# [Source document]
↓
Article / 28 August 2015 at 0:32 GMT

Earnings Preview: Qihoo’s elephant in the room

China Watcher / Shanghai
  • Qihoo's privatisation bid must now be dead in the water - it's now too high
  • Clarity on the situation may see a positive share price reaction
  • Qihoo's three new Android phones should fit well into the middle market
  • An interesting tech dynamic is now growing between Qihoo and LeTV

By Neil Flynn

Chinese tech firm Qihoo has been on quite a rollercoaster ride since its last earnings release. After a strong beat on the top and bottom line, the company maintained its reputation of being consistently mistreated by the market, and fell 8.8% the following day.

Since then, it has announced a $10 billion privatisation bid that valued the firm at $77/share when trading at $66.05, and then has been a major casualty of China’s domestic woes, closing last night at $51.29. Here are the three major focal points for investors ahead of the earnings release on September 1.

Time to come clean

An argument that I posed yesterday is that the outstanding privatisation offer, that represents a 50% premium over last night’s close, is all but dead in the water, which is disappointing because the case for de-listing from the US and relisting in China makes perfect sense for Qihoo.

However, with the 22% fall in share price since prior to the announcement being made, the valuation of the bid is far too high. This poses the question of what management will do. There are three options available, two of which investors will be hoping are announced during the earnings call.

Firstly, the privatisation bid is tabled at a lower price. I believe that this is the most likely outcome, because the fundamentals of privatisation continue to be the best option for the firm. It has been perpetually undervalued in the US, simply because investors don’t really understand what it does.

Whilst there may be concerns about the ability to raise the capital for the buyout bid, financing liquidity has improved in China since the end of June, so it shouldn’t be an issue for the firm. The second option would be that the buyout bid is taken off the table indefinitely. This is a possibility, but I believe that it would only be temporary, as the firm would look to re-table a buyout bid in the near term.

The key point here is that the market is already expecting that the current bid won’t be completed, and the argument that I posed yesterday was that clarity on the situation may see a positive share price reaction in the short term.
↑
# [Data provided]
↓
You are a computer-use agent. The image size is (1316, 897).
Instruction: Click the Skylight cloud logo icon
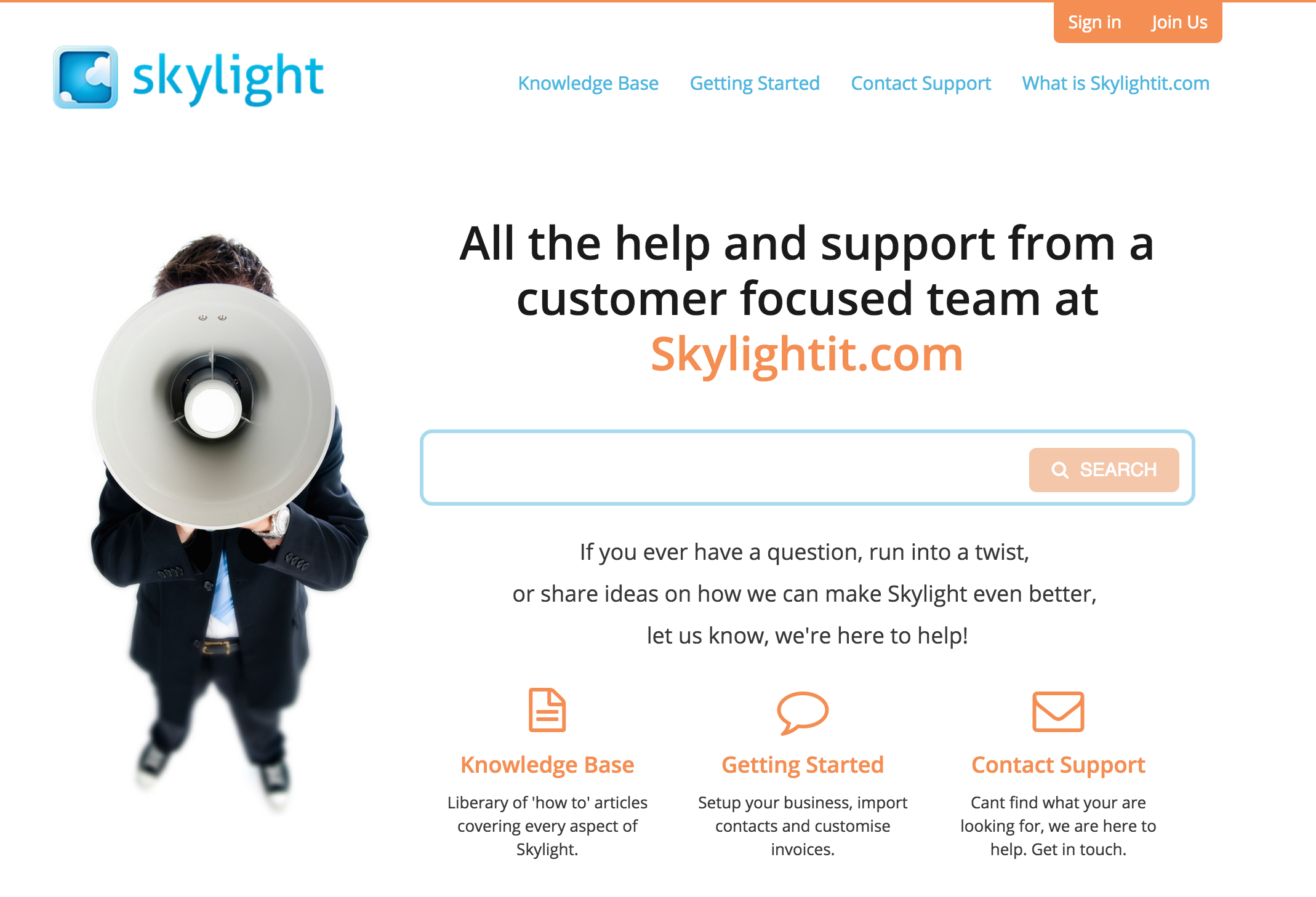(86, 77)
↑
# [Exercise aim]
Continue the article on Qihoo's earnings preview from the point where it stops.

# [Exercise response]
 Qihoo's privatisation bid: Certain things need to be clarified. Photo: iStock

Management must comment on the status of the buyout bid because it is the major concern for all of Qihoo’s investors. The worst thing that they can do is the third option: say nothing at all.

Release of the new smartphones

Earlier this week, Qihoo announced that it has launched three Android smartphones through its joint venture with domestic manufacturer Coolpad. The phones will be priced in the budget and mid-priced market, which will see it compete directly with China’s array of cheap domestic smartphones, as well as lower-end Samsungs.

There had initially been concerns that the joint venture was expecting to target the high-end market by providing a domestic rival to Apple’s iPhone after comments from CEO Zhou Hongyi, but it was eventually denied by the company, suggesting either a misunderstanding or common sense prevailing.

The launch of the smartphones is timed well for investors, because I expect that the management conference call will focus heavily on the prospects of the new phones. Qihoo has been actively investing into its hardware business, and the collaboration with Coolpad will see a culmination to this investment.

An interesting dynamic to this is the investment in Coolpad by LeTV, which sees itself as a disruptive company in more ways than one. Founder and CEO Jia Yueting has had several public spats with other tech CEOs, such as Xiaomi’s Lei Jun.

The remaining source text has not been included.